Your answer should be only the lines below from the one with "Screen dimensions: 1024x612" to the one with "This screenshot has", repeated exactly, ends included.

== Raw data

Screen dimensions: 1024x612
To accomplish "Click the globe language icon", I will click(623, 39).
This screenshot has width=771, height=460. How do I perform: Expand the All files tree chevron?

====
== Raw data

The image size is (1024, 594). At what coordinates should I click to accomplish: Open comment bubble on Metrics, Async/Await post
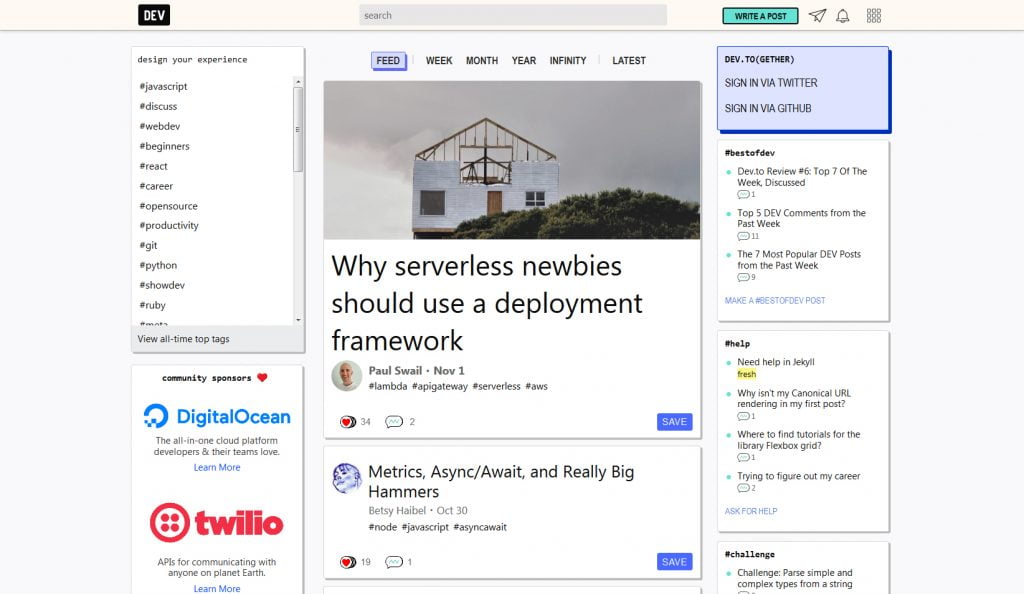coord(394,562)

====

[Answer section]:
Screen dimensions: 1024x612
To accomplish "Click the globe language icon", I will click(623, 39).
This screenshot has width=771, height=460. How do I perform: Expand the All files tree chevron?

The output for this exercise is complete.